- **What is needed**: Nothing outside the stretch is wanted. Repeat exactly the lines of the listing below from the one that contains "For every named" through the one that contains "[Menu] (35, 41)", both ends included.

- **Data provided**:
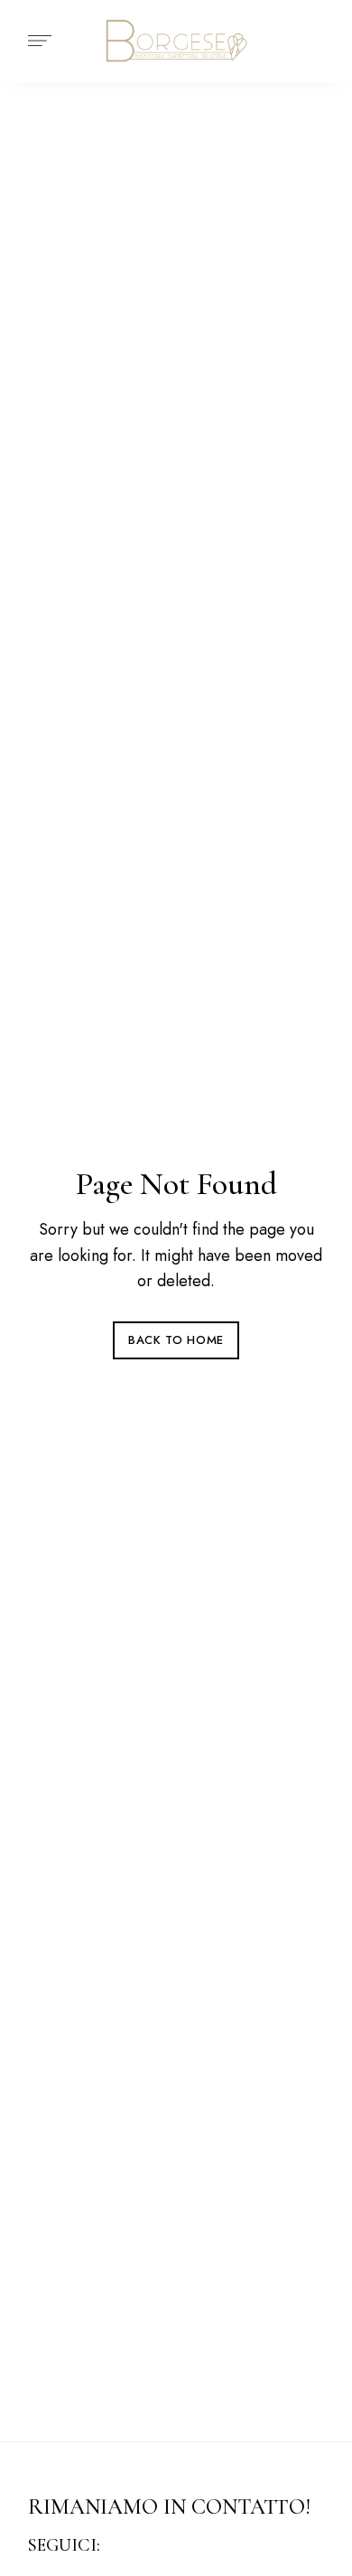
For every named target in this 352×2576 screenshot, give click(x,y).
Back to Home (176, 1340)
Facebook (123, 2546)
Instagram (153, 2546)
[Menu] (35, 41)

---

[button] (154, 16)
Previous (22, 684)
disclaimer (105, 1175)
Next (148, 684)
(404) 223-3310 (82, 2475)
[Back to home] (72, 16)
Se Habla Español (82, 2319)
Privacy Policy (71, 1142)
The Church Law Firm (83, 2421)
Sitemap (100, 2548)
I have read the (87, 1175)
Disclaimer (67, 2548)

- **Completed exercise**:
For every named target in this 352×2576 screenshot, give click(x,y).
Back to Home (176, 1340)
Facebook (123, 2546)
Instagram (153, 2546)
[Menu] (35, 41)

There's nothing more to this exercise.